■ Problem description:
Please output the data below exactly as given, starting at its first line and stopping after the line that contains "Task: Click the Yes bar in the poll chart".

*** Opening Input material ***

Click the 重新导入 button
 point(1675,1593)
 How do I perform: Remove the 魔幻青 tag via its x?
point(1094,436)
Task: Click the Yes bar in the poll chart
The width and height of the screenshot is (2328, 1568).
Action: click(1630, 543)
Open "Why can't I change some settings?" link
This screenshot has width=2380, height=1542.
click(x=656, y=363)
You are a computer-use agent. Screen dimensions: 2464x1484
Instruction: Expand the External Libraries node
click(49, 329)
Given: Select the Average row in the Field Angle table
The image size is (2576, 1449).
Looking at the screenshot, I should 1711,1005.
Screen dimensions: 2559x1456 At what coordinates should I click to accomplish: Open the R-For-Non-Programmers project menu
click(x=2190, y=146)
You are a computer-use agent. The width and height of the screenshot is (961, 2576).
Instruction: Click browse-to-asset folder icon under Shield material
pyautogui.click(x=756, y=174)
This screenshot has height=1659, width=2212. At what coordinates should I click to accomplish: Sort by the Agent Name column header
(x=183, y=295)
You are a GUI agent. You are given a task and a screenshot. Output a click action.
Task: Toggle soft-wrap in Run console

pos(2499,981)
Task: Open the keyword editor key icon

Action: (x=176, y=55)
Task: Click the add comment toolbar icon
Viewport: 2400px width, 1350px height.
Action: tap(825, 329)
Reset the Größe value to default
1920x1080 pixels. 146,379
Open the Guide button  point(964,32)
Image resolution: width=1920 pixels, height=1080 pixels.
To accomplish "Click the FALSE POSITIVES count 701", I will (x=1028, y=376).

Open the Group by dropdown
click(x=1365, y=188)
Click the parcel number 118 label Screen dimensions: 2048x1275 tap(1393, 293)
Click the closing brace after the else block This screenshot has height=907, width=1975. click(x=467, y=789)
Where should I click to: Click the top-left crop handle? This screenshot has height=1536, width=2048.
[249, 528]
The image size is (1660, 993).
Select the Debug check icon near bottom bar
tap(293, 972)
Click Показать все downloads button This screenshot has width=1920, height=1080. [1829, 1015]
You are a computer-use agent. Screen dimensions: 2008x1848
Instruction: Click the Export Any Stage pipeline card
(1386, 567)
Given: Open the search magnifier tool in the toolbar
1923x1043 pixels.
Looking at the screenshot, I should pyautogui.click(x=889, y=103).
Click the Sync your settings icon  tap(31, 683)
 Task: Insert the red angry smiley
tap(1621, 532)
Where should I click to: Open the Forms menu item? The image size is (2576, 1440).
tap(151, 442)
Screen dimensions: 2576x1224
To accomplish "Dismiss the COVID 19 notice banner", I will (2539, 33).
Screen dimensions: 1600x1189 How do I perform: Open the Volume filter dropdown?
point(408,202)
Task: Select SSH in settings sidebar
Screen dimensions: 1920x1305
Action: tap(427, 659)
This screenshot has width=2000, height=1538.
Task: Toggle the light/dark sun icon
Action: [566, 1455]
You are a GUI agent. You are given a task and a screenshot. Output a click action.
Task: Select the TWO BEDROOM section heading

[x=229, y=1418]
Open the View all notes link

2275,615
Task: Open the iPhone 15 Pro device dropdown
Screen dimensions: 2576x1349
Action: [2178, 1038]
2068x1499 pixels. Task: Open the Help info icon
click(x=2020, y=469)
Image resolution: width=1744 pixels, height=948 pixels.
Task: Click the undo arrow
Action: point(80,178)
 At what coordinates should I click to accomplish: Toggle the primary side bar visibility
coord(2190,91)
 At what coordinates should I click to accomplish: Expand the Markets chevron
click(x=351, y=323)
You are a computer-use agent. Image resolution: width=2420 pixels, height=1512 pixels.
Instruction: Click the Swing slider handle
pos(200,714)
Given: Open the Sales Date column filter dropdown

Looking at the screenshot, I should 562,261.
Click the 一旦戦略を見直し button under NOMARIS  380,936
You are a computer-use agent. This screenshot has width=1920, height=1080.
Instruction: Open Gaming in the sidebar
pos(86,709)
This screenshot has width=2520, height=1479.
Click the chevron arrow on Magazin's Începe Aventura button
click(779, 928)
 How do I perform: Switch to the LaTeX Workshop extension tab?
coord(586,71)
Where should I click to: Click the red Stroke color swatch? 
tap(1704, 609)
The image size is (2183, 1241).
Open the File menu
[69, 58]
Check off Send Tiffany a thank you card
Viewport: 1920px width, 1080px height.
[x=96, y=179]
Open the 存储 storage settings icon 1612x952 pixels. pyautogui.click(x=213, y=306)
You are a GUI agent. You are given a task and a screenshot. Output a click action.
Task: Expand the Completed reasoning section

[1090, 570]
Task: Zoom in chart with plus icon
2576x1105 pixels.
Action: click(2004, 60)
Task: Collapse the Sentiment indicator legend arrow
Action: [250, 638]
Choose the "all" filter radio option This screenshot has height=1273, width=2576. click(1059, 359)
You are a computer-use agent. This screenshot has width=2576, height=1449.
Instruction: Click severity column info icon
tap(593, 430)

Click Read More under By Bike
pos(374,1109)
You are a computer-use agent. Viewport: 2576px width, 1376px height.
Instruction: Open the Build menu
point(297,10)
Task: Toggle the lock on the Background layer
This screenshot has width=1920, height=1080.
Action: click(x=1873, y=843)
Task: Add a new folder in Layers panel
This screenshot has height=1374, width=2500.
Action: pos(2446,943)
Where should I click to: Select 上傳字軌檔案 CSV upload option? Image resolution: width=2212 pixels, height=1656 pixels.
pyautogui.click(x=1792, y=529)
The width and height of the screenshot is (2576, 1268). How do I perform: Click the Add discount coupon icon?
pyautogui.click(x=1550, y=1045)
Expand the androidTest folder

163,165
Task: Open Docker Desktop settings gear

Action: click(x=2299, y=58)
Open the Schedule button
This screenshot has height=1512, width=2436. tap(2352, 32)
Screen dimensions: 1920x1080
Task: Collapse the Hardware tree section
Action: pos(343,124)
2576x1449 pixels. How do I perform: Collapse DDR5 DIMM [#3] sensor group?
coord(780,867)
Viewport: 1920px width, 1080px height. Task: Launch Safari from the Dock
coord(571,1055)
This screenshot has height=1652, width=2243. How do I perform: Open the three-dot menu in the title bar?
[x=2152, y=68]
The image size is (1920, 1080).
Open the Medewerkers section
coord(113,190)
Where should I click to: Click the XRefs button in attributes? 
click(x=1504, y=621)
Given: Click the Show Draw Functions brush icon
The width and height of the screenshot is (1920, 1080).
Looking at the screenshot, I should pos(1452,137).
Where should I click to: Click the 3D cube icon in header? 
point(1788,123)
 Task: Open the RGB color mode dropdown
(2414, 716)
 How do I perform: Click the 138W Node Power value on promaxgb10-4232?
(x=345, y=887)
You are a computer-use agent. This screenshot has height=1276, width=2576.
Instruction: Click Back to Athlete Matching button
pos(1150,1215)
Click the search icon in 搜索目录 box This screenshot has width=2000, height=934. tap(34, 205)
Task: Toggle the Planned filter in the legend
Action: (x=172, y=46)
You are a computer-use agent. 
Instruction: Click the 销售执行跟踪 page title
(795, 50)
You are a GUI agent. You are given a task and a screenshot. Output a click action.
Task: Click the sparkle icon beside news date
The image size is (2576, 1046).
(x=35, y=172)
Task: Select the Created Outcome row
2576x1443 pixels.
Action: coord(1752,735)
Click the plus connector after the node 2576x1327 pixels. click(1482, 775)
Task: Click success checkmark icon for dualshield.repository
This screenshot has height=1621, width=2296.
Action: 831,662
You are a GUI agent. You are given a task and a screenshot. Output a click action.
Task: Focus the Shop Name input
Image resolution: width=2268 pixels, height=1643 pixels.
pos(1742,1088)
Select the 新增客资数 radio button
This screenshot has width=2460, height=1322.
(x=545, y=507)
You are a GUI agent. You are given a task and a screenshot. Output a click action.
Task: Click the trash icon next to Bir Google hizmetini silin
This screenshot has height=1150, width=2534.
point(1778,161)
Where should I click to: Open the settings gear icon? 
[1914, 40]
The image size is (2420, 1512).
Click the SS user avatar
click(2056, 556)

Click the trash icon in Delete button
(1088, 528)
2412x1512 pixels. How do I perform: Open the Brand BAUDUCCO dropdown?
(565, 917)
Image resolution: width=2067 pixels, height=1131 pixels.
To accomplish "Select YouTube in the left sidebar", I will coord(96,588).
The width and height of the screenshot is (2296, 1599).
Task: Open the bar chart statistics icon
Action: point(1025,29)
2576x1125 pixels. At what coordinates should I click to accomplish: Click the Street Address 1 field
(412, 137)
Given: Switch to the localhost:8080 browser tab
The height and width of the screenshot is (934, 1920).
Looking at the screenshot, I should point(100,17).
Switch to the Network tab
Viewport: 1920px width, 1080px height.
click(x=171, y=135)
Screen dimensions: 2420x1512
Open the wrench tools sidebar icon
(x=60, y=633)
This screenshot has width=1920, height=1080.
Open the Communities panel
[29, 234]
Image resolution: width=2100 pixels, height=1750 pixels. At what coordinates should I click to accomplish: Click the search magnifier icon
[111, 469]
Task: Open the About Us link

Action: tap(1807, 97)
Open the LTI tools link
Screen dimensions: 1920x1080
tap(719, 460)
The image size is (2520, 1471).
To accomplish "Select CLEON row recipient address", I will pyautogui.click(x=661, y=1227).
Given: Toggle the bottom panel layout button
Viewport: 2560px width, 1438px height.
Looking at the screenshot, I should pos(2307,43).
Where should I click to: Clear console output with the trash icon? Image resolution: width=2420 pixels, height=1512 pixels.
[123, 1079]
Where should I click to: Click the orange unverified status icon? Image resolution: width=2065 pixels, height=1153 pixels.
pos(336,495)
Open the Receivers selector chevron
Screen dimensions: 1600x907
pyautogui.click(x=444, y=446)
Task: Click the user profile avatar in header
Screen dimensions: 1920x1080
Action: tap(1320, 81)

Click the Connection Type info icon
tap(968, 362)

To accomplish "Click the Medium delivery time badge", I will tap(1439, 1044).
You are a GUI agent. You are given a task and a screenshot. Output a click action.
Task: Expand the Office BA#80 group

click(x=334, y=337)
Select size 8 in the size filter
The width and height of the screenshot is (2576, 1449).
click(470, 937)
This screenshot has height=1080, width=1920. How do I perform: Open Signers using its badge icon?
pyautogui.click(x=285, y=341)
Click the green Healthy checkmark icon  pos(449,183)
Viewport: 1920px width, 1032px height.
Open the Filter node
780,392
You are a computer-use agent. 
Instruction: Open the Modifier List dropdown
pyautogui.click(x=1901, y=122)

*** Closing Input material ***

■ Completed task:
Click the 重新导入 button
 point(1675,1593)
 How do I perform: Remove the 魔幻青 tag via its x?
point(1094,436)
Task: Click the Yes bar in the poll chart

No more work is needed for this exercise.